Setting up a new iPad

Setting up a new iPad is an opportunity to start over with a clean slate, and fix whatever problems you have on your old device’s setup. Fortunately, operating stability tends not to be a problem these days. What is a problem, however, is the sheer number of apps you can end up having installed, and the many notifications that come with them.

An app strategy

The App Store started out with a Unix-like philosophy about software. Remember the phrase “there’s an app for that?” Most apps did one thing. Most people do a lot of things, so we end up with a whole lot of apps. Not much has changed over time. Springboard, the launcher on iOS, is deliberately primitive. All your apps are spread out across various home screen pages. Once you have more than two or three pages, it is really hard to remember where all your apps are. Apps can be grouped into folders, but once in folders they are harder to find, unless you have a good organizational strategy.

With a new device, such as my new iPad Pro, I simply don’t install apps unless I need them right then. For those apps that get installed, I reduce their notifications to a bare minimum. If you get notifications on your phone, and you always have your phone with you, do you really need them on your iPad? Probably not.

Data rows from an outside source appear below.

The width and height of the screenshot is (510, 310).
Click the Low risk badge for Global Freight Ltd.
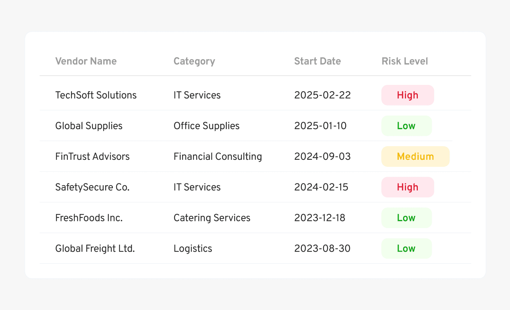406,248
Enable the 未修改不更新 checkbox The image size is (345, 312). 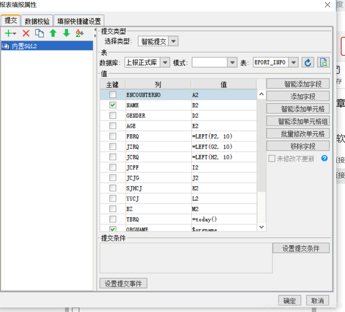click(x=272, y=158)
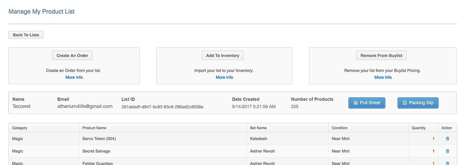This screenshot has height=165, width=466.
Task: Click the etherium4life@gmail.com email address
Action: (x=85, y=106)
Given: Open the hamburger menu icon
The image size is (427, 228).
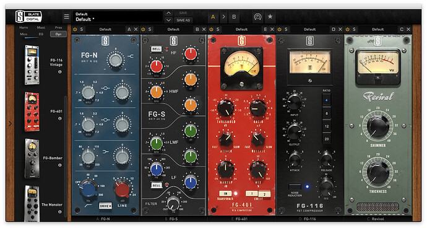Looking at the screenshot, I should 66,17.
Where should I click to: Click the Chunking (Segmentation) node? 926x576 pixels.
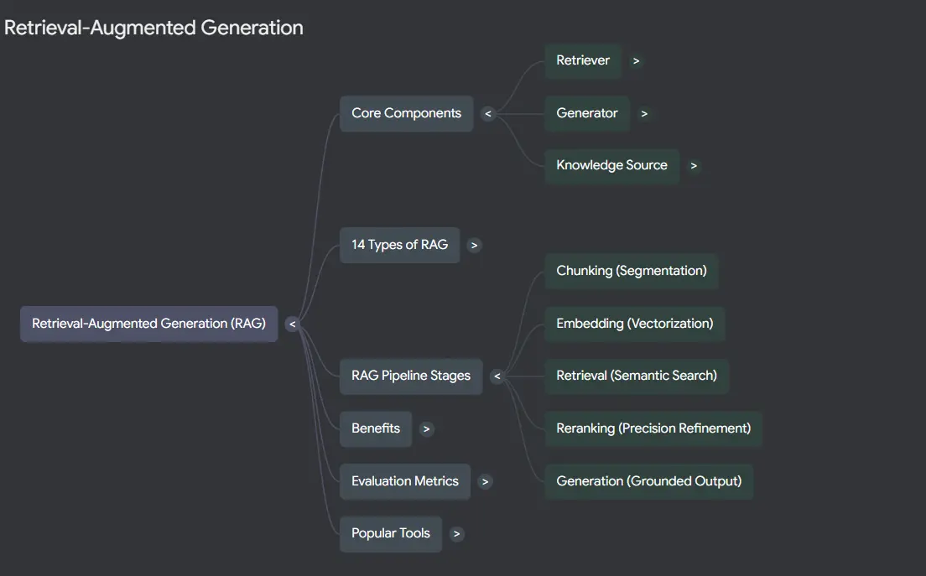point(632,271)
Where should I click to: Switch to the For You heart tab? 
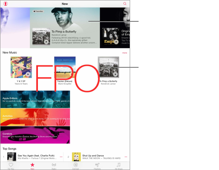pos(11,166)
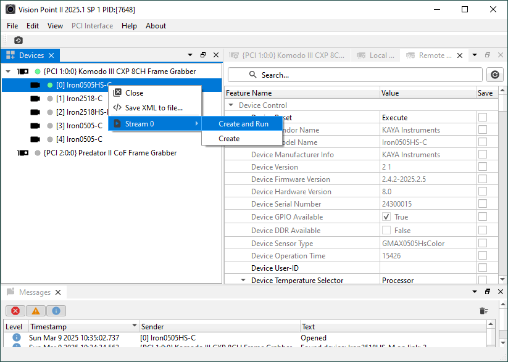Toggle the info messages filter icon
Image resolution: width=508 pixels, height=362 pixels.
[x=56, y=311]
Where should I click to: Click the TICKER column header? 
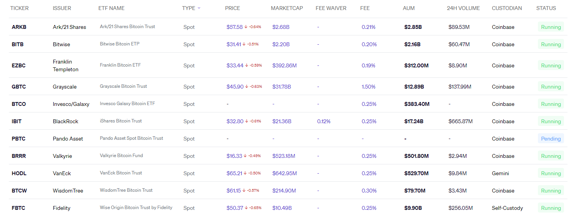click(19, 8)
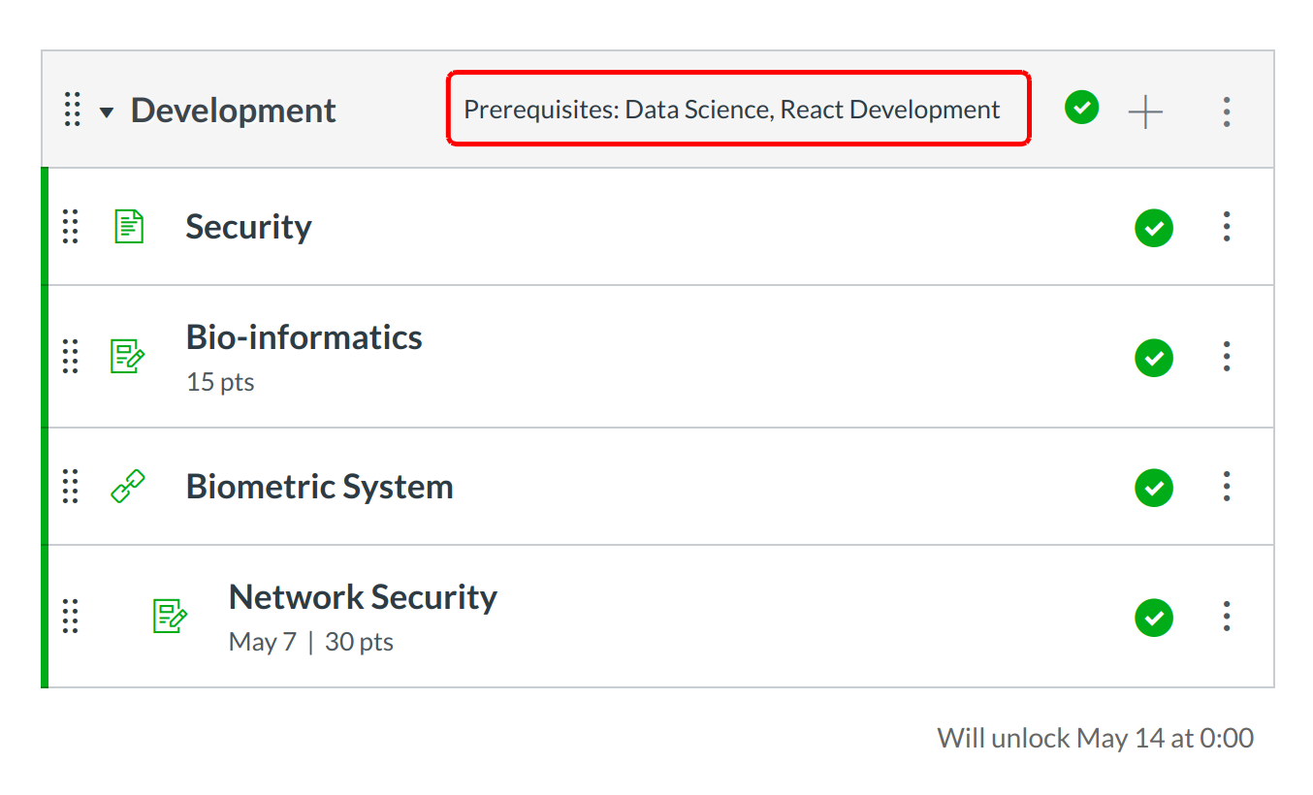
Task: Open options menu for Network Security
Action: [x=1227, y=617]
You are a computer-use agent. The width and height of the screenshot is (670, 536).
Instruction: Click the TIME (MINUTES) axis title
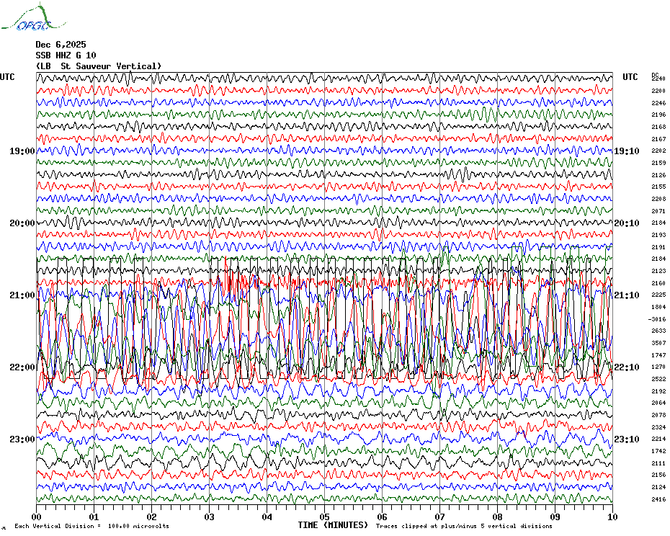(x=333, y=525)
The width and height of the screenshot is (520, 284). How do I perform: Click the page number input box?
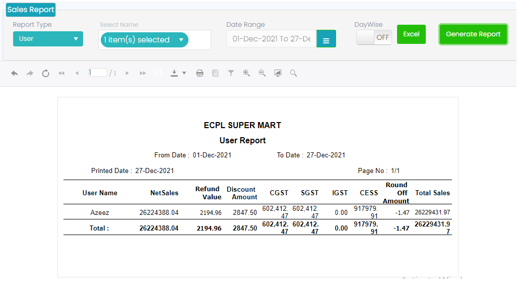pyautogui.click(x=98, y=73)
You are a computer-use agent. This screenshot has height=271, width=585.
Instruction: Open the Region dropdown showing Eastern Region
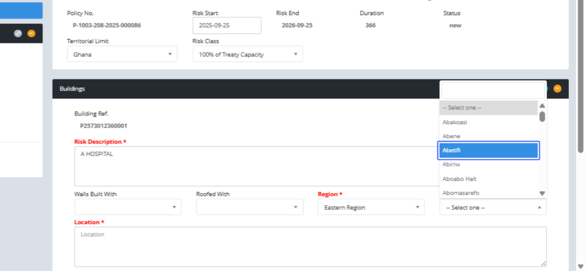pos(371,207)
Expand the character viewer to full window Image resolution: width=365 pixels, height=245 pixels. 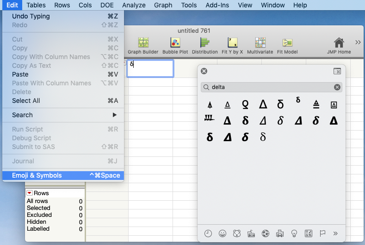pyautogui.click(x=337, y=71)
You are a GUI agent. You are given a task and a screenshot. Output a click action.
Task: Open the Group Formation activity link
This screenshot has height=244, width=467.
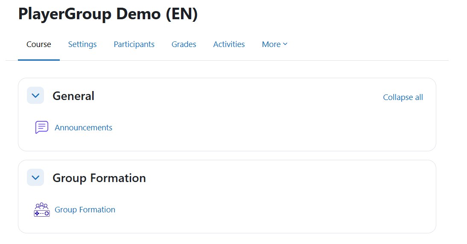click(x=85, y=210)
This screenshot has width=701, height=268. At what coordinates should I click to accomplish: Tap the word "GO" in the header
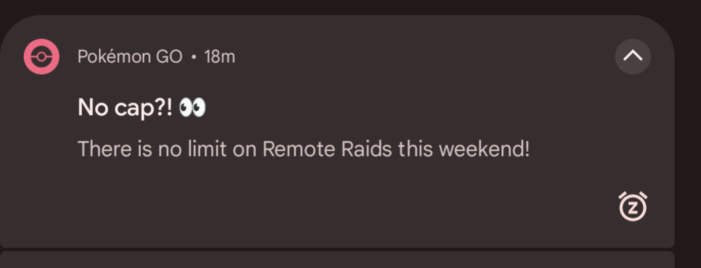(x=169, y=57)
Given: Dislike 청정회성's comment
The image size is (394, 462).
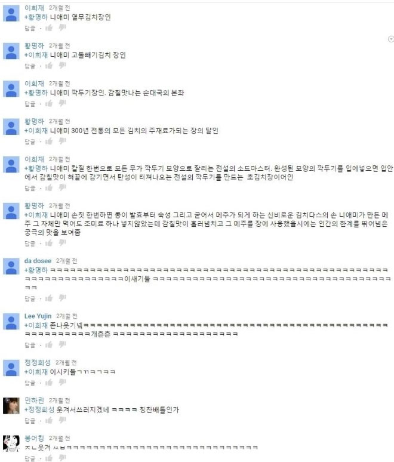Looking at the screenshot, I should click(x=62, y=383).
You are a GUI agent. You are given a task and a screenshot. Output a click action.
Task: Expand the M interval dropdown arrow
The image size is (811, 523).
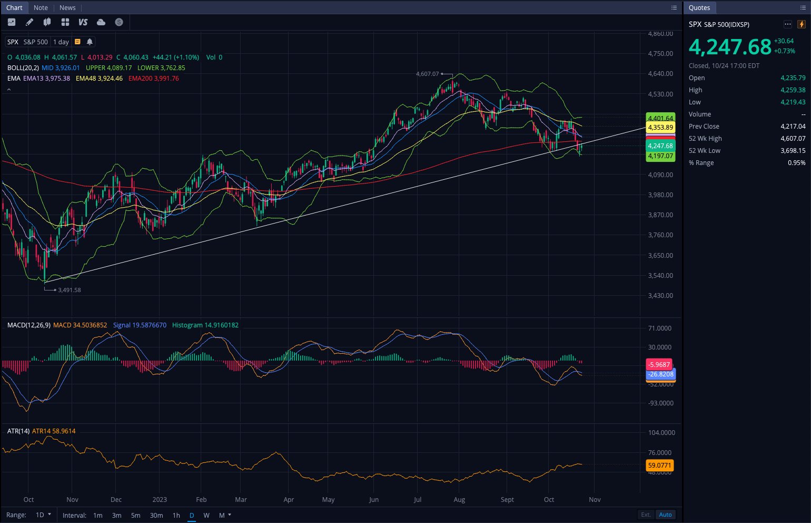click(x=230, y=515)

Even after doing these smart-sounding things, I have 72 applications on my iPad Pro (and this is a machine with zero games on it!). Because of this, I often use Spotlight search to launch apps. I do this on my iPhone, too, where it feels inferior to tapping an icon. I’m learning, however, that on the iPad, just as on my Mac, it’s the right way to do it.

(I probably use about ten productivity apps most of the time, and those apps will likely be in the Dock once I install iOS 11, but I still use at least 20 of those other apps on a daily basis for reading, scanning, and videos.)

How do you launch an app on an iPad?

With the keyboard, just like on a Mac. Simply hit Command+Space to launch Spotlight, type the first few letters of an app’s name, and hit Enter. Without a hardware keyboard, pull down on the home screen to launch Spotlight, and type with the onscreen keyboard.

This behavior is fast and efficient. As a side benefit, it drastically reduces the need to organize apps efficiently on the SpringBoard.

Home screen organization with activity-based folders

I tried briefly to not organize the Springboard at all, but I ended up with several pages of apps and it looked like a jumbled mess. So I went into the other direction: I put everything into folders, all of which fit on one screen. The folder names are all verbs, based on activities:

  • Configure (iOS Settings, IoT device settings, and apps related to fixing things on my home server)
  • Secure (VPN, and password and other authentication-related apps)
  • Plan (Calendar, Reminders, Maps, brainstorming apps, etc.)
  • File (cloud data providers)
  • Communicate (Mail, Messages, FaceTime, etc.)
  • Scan
  • Photo (“photo” is stretching it as a verb, I admit)
  • Draw
  • Eat (MyFitnessPal, recipe apps)
  • Program (my BitBucket app and Pythonista, for now)
  • Shop
  • Read
  • Write
  • Watch
  • Play (this one would be there if I had games on my iPad Pro)

Other verbs, such as “research” and “listen”, may be useful for folder names in the future, if my hobbies and/or media diet increase.

The apps within the folders are not organized. Unless I have more than 16 apps in a folder, all the icons are visible at once, and their order does not matter to me.

My Dock contains the six apps I use all the time throughout my work day: Safari, Overcast, Music, SwiftoDo (my todo.txt task list), Drafts, and Ulysses. When I put iOS 11 on this machine, my use of the Dock will change somewhat, mostly by allowing me to put more apps in it.

(I don’t have a junk or “Apple” folder for unused and unloved default apps anymore. Since iOS 10, you can remove (hide, really) Apple’s default apps that you don’t use. I just do that.)

After a couple weeks of this

This organization scheme is working out very well for me. It helps keep me focused on what I’m doing and what I intend to do, and kind of forces me to use Spotlight to both launch and switch between apps, which is the behavior I want to reinforce. (It is still ingrained in me, based on how iOS worked prior to multitasking, to close an app and go to the home screen to switch apps, but it is not necessary to do so, and it is faster not to.)